Bertrand Allamel :C’est un risque en effet. Les biens culturels élaborés ou « pointus » sont ceux qui nécessitent le plus d’efforts et d’investissement en temps de la part du consommateur, qu’il s’agisse du temps de formation pour comprendre l’oeuvre, du temps de recherche d’information sur l’œuvre (critiques), ou encore du temps de consommation effective. Pour caricaturer, Ulysse de James Joyce nécessite plus d’investissement en temps de lecture, de formation préalable et de compréhension (ou appréhension), qu’un roman à l’eau de rose. En se référant au cadre d’analyse de la science économique classique, on peut ainsi penser que le lecteur, qui est consommateur d’un bien culturel, risque de se déterminer pour une œuvre qui lui apportera le plus de satisfaction, en utilisant le minimum de temps ou en faisant le moins d’effort possible. Dans ce cas, les auteurs seront conduits à écrire des livres non pointus, pour répondre à la demande. Cette analyse est un peu simpliste et caricaturale, mais elle est souvent reprise par tous ceux qui ont du mal à associer culture et marché.
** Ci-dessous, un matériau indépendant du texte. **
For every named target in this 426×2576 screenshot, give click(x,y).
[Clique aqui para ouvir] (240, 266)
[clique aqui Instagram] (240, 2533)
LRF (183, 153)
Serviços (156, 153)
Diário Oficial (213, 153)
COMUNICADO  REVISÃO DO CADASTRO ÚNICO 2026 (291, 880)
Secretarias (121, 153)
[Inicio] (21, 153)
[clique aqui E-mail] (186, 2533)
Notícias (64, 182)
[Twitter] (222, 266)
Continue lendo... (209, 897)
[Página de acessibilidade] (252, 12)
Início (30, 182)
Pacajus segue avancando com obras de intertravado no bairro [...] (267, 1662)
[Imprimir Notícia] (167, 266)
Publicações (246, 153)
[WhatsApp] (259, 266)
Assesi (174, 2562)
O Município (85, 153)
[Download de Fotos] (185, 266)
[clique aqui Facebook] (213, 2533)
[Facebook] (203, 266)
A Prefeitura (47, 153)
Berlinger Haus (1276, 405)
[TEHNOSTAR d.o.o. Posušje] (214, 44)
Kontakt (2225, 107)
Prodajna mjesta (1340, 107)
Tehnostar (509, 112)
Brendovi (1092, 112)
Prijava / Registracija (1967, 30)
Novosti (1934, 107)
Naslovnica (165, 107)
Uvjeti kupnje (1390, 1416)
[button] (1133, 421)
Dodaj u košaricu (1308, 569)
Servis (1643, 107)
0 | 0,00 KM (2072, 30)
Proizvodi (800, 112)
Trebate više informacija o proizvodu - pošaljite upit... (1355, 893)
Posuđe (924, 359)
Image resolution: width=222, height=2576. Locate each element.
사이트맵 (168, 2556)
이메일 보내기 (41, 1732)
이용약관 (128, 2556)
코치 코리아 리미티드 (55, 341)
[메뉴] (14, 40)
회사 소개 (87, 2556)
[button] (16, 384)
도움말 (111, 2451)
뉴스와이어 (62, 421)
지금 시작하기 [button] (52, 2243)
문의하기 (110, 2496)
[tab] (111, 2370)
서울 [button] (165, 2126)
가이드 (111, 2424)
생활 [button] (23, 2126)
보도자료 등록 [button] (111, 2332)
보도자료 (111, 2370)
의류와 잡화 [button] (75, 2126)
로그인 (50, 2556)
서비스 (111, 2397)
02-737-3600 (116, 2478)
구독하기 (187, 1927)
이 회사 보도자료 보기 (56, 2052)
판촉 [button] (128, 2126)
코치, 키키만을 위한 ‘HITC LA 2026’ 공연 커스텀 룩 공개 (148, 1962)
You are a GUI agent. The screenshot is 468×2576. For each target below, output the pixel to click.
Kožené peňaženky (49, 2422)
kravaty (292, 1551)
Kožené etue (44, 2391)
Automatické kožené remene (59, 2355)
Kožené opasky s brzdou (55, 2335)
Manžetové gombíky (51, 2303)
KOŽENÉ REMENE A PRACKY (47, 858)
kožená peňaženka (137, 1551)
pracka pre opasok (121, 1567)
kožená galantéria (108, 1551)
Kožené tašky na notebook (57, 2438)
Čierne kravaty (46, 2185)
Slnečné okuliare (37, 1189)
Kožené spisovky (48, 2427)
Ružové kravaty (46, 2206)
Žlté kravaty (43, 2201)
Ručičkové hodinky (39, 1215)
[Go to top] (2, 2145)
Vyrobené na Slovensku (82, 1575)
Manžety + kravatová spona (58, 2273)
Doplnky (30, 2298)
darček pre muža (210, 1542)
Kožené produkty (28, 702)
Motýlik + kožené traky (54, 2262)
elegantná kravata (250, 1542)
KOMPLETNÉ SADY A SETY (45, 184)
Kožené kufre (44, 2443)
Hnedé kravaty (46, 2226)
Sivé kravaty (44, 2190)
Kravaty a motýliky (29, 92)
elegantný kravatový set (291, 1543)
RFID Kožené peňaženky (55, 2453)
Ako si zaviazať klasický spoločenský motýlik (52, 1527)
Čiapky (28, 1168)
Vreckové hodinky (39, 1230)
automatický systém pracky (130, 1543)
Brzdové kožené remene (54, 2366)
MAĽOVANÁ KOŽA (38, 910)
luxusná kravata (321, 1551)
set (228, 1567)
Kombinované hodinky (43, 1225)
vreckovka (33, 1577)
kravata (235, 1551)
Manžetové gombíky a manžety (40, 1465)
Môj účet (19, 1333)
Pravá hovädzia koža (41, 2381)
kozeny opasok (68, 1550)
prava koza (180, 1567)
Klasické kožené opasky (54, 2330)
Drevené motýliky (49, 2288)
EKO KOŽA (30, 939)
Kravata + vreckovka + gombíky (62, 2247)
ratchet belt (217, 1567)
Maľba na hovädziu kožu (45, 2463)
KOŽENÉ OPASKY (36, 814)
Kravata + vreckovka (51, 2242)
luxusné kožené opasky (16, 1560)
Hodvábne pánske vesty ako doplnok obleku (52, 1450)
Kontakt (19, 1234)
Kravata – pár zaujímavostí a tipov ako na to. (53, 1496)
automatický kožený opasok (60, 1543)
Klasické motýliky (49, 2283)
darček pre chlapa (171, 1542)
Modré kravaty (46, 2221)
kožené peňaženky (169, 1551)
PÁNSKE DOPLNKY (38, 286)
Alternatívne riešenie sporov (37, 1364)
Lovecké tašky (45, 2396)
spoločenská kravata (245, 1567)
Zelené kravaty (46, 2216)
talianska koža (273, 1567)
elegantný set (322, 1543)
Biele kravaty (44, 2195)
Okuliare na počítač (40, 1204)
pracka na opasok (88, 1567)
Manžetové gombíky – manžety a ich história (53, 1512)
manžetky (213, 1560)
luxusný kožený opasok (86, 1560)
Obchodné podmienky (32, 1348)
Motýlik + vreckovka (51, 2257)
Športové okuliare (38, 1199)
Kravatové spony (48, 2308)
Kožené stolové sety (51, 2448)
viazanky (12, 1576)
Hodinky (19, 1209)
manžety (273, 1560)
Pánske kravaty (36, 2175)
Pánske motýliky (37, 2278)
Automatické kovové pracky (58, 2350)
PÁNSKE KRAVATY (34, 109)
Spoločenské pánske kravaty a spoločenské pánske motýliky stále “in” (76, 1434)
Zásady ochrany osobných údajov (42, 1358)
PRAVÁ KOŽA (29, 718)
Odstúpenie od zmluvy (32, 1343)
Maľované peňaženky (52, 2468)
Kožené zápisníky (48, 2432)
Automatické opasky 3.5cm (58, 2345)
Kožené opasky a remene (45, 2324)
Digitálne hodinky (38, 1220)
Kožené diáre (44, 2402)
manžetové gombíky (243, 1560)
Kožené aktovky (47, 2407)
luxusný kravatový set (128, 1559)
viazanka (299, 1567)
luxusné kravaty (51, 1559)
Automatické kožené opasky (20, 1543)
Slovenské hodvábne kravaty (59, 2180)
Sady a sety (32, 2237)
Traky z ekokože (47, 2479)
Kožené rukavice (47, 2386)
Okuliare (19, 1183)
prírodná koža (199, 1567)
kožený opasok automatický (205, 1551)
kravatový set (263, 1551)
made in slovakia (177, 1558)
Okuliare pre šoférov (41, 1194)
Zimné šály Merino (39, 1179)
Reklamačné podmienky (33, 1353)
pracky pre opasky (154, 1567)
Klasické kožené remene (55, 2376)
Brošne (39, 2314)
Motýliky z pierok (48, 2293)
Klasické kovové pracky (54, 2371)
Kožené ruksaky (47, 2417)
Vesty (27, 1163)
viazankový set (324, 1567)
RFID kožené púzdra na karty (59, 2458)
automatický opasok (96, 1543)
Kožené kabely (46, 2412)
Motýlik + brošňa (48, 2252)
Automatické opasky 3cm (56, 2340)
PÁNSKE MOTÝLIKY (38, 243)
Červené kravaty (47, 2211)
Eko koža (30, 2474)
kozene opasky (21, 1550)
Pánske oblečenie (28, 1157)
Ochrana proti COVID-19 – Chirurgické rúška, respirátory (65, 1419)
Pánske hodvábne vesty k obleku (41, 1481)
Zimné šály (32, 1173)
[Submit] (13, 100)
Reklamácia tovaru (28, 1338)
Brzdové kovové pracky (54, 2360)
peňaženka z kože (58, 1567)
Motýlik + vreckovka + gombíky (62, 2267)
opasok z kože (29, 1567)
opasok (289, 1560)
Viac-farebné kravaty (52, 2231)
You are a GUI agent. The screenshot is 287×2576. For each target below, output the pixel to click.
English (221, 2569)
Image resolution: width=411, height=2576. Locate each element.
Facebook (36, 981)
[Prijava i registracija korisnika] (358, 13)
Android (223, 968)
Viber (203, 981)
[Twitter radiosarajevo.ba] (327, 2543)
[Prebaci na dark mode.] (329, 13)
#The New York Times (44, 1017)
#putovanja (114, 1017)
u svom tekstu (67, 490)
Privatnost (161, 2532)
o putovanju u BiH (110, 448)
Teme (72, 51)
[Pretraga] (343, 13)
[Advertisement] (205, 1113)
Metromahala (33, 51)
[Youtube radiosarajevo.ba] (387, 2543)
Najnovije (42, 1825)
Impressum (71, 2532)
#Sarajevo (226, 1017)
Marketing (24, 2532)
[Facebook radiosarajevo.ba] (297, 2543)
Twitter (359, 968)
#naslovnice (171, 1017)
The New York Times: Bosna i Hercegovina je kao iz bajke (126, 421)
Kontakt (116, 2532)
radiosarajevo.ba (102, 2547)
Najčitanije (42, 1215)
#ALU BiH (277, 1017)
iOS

Car on peut aussi s’attendre à un effet inverse. On peut miser sur une amélioration générale de la qualité des œuvres produites. Regardons ce qu’il se passe avec les séries télévisées : c’est bien une logique de fidélisation du public qui a poussé les créateurs à prendre des risques, à innover, à s’engager artistiquement, pour faire des séries époustouflantes ces dernières années. Un auteur qui emploiera des recettes trop visibles ou des ficelles trop grosses sera moins lu que celui qui mettra ses tripes et du cœur à l’ouvrage. Ce nouveau modèle peut encourager les auteurs à donner le meilleur d’eux-même et risque à terme, s’il se généralisait, d’écrêter dans les deux sens la production littéraire : les œuvres « grossières » et les œuvres pointues-ennuyeuses s’élimineront d’elles-même. Resteront celles qui sont pointues, dans le sens où elles expriment la plénitude artistique de leurs auteurs.

Quel financement un tel virage laisserait-il aux ouvrages plus pointus ? Le mécénat pourrai-il être une solution, et de qui  ? Sur quelle base les sélections s’opéreraient-elles alors ?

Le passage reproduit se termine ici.